Cardiac tamponade is an accumulation of fluid in the pericardial sac that compresses the heart, impairs diastolic filling, and leads to a reduction in cardiac output.
Tamponade is most often caused by penetrating trauma. Other causes of acute cardiac tamponade include aortic rupture and procedures such as pacer placement. Subacute cardiac tamponade can occur in the setting of malignancy or pericarditis.
Beck’s triad is a collection of three signs associated with cardiac tamponade: distended neck veins, muffled heart sounds, and hypotension. Pulsus paradoxus is also suggestive, consisting of a decrease in systolic BP of > 10 mmHg during inspiration.

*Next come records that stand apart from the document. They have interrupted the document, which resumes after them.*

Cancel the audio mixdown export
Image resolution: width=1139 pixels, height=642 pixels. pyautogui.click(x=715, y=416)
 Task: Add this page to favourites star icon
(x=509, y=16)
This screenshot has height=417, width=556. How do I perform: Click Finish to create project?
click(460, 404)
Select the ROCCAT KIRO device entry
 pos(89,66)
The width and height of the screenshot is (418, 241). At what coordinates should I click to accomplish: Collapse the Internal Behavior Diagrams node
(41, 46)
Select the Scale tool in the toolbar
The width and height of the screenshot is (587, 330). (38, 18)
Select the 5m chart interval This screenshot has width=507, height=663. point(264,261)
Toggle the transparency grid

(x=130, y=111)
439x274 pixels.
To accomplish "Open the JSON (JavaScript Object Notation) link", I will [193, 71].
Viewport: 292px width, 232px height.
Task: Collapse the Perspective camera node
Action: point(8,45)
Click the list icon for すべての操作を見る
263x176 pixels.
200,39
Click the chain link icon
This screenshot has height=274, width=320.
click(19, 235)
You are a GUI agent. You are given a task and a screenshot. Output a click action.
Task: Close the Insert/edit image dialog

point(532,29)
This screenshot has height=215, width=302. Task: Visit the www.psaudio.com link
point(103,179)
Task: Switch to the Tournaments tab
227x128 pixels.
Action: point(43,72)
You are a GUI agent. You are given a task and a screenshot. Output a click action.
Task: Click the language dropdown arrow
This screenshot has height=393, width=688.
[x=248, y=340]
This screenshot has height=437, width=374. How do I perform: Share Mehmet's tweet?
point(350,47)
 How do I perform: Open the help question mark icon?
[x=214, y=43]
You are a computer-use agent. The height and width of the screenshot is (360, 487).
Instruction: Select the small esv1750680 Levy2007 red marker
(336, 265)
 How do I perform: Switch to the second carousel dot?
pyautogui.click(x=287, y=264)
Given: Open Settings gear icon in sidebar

Patients suspected of having cardiac tamponade should be evaluated with EKG, chest radiograph, and echocardiography. EKG may demonstrate low voltage and sinus tachycardia. Electrical alternans consists of beat-to-beat shifts in the QRS complex due to swinging of the heart in a large effusion.
Treatment consists of the removal of pericardial fluid to relieve the elevated intrapericardial pressure and improve cardiac output. This can be achieved with pericardiocentesis (needle aspiration of the pericardial cavity), pericardial window (surgical creation of an opening), or pericardectomy (resection of a portion or all of the pericardium).